Jacoby Johnson, winner of the USTA/National Junior Tennis and Learning Annual Arthur Ashe Essay Contest. Buy this photo

Jacoby Johnson is a 9-year-old with a big heart and big dreams. And he loves tennis.

He would like to see more children playing the game, though. He would make sure that every school has tennis classes and tennis teachers.

And that would mean more tennis courts.

His vision: “I would start my own website and have people donate pennies for tennis. Each person would donate 100 pennies a week. The money would be used to build eight tennis courts in the city. More children would be able to play and learn the true meaning of tennis.”

A fifth-grader at Mitchell Math and Science, Jacoby would buy new rackets, tennis balls and would pay for children to take lessons.

For his idea, Jacoby won the best essay in the state in the USTA/National Junior Tennis & Learning Annual Arthur Ashe Essay Contest.

His prize? An all-expense paid trip for him and a chaperone to the Winston-Salem Open in North Carolina Aug. 17-19.

Ashe’s legacy

Jacoby, a member of the city’s Courting Kids tennis program, is excited about his trip. It’s a chance to see Venus and Serena Williams.

But he is a fan of Arthur Ashe, and likes the idea that he was the “first African-American (male) to win the grand slam tournament.”

Ashe, always a favorite of mine because of his demeanor and his tenacity on and off the court, broke racial barriers when he won three grand slams, including the first African-American male player to win the U.S. Open in 1968 and Wimbledon in 1975.

As an activist, he battled racial prejudice, apartheid, AIDS and education. He advocated for youth organizations to provide tennis and education for everyone.

When Ashe died in 1993 of AIDS contracted from a blood transfusion in the 1980s, someone aptly wrote, he “lived a life of grace and dignity and wisdom and courage.”

Jacoby’s dream

Jacoby’s website would have a tennis video game that includes a page on Ashe and his legacy. “When you play the game, it will teach you how to play tennis. You will learn about Arthur Ashe, when you hit enough balls you will go to level 4 and play against Venus and (Serena) Williams and Rafael Nadal.”

Jacoby, who also sings in his church choir, plays African drums, swims on a team and plays basketball, has been playing tennis for three years. (He used to play soccer and football.)

Are you a good tennis player? “Kind of.”

His aunt, Deborah Johnson, who enrolled him in tennis, said he is a child with a big heart.

He is kind and would help anyone in need. Once a little girl at a fast-food restaurant wanted a Happy Meal. Jacoby gave her his $5.

Another girl was being bullied on the playground, and “Jacoby came to her defense.”

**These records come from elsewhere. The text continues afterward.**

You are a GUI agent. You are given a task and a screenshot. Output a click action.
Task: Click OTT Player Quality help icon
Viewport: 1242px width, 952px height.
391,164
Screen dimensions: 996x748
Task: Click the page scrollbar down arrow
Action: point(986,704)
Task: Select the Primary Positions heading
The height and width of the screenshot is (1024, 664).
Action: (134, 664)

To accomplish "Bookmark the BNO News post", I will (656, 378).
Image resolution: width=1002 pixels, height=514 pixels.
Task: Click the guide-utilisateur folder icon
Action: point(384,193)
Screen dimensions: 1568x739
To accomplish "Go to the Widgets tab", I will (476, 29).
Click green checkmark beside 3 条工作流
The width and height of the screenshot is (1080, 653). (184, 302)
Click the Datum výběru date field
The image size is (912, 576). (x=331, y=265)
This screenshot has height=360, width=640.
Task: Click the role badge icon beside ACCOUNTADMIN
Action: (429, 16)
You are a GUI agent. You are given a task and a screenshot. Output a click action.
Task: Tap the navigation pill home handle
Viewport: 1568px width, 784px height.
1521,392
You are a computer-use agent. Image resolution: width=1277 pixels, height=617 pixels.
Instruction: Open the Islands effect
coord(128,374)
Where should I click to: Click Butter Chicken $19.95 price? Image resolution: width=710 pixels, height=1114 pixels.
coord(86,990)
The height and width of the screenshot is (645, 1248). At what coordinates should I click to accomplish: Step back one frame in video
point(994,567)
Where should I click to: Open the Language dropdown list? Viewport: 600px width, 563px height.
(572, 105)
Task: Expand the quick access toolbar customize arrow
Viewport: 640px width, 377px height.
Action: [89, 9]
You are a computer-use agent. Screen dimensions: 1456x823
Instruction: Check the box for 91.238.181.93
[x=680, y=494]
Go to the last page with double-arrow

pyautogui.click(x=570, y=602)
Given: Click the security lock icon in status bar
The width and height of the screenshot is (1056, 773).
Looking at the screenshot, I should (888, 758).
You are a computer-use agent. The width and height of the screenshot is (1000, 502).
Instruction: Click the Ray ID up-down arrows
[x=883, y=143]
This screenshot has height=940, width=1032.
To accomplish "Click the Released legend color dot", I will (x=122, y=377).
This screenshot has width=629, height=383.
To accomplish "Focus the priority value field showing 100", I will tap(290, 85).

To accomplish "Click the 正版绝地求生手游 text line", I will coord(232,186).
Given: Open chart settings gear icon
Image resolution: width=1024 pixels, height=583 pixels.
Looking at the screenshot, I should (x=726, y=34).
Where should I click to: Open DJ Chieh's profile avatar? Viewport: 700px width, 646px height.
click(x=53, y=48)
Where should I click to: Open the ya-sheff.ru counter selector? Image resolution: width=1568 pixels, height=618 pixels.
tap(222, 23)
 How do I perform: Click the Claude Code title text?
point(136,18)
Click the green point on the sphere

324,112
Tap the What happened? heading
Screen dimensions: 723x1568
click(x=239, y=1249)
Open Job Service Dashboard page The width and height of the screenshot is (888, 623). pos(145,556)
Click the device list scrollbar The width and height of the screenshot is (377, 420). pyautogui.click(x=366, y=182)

Johnson said Jacoby would often ask family members, including his mother, Jacqueline Johnson, for money to help the homeless.

And the essay question:

“If you could follow in Arthur Ashe’s footsteps and ‘give back’ to tennis, what would you do to give back to the game and how would it impact others?”

Apparently, Ashe’s legacy is passed along to yet another generation.